##### DATA FOR THIS EXERCISE #####

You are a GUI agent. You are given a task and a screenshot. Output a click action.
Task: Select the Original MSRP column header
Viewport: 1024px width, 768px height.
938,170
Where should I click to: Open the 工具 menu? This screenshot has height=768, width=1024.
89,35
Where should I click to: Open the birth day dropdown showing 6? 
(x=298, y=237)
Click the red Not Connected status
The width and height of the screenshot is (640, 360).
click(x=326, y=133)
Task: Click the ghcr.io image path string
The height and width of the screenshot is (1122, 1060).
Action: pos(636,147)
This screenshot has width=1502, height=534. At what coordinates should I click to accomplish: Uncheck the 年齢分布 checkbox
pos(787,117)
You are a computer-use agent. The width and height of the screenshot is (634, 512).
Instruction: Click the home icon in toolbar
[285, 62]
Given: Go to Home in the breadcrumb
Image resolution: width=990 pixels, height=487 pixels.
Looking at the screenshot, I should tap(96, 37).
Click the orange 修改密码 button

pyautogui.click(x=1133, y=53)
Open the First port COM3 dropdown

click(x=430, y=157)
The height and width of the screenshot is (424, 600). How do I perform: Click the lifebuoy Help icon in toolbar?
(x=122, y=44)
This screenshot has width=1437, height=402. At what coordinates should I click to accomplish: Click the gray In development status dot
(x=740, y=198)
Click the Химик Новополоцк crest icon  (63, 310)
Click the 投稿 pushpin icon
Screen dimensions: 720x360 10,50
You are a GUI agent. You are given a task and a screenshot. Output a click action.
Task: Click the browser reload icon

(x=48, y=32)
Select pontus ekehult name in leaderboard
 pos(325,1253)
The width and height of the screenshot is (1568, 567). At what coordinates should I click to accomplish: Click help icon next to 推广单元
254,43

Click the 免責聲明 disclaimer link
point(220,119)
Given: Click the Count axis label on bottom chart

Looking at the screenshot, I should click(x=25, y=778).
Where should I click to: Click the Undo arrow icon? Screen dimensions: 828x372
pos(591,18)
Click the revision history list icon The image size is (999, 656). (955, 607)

#####

Retype the records above without changing a single word.

You are a GUI agent. You are given a task and a screenshot. Output a click action.
Task: Select the Original MSRP column header
Viewport: 1024px width, 768px height.
938,170
Where should I click to: Open the 工具 menu? This screenshot has height=768, width=1024.
89,35
Where should I click to: Open the birth day dropdown showing 6? 
(x=298, y=237)
Click the red Not Connected status
The width and height of the screenshot is (640, 360).
click(x=326, y=133)
Task: Click the ghcr.io image path string
The height and width of the screenshot is (1122, 1060).
Action: pos(636,147)
This screenshot has width=1502, height=534. At what coordinates should I click to accomplish: Uncheck the 年齢分布 checkbox
pos(787,117)
You are a computer-use agent. The width and height of the screenshot is (634, 512).
Instruction: Click the home icon in toolbar
[285, 62]
Given: Go to Home in the breadcrumb
Image resolution: width=990 pixels, height=487 pixels.
Looking at the screenshot, I should tap(96, 37).
Click the orange 修改密码 button

pyautogui.click(x=1133, y=53)
Open the First port COM3 dropdown

click(x=430, y=157)
The height and width of the screenshot is (424, 600). How do I perform: Click the lifebuoy Help icon in toolbar?
(x=122, y=44)
This screenshot has width=1437, height=402. At what coordinates should I click to accomplish: Click the gray In development status dot
(x=740, y=198)
Click the Химик Новополоцк crest icon  (63, 310)
Click the 投稿 pushpin icon
Screen dimensions: 720x360 10,50
You are a GUI agent. You are given a task and a screenshot. Output a click action.
Task: Click the browser reload icon

(x=48, y=32)
Select pontus ekehult name in leaderboard
 pos(325,1253)
The width and height of the screenshot is (1568, 567). At what coordinates should I click to accomplish: Click help icon next to 推广单元
254,43

Click the 免責聲明 disclaimer link
point(220,119)
Given: Click the Count axis label on bottom chart

Looking at the screenshot, I should click(x=25, y=778).
Where should I click to: Click the Undo arrow icon? Screen dimensions: 828x372
pos(591,18)
Click the revision history list icon The image size is (999, 656). (955, 607)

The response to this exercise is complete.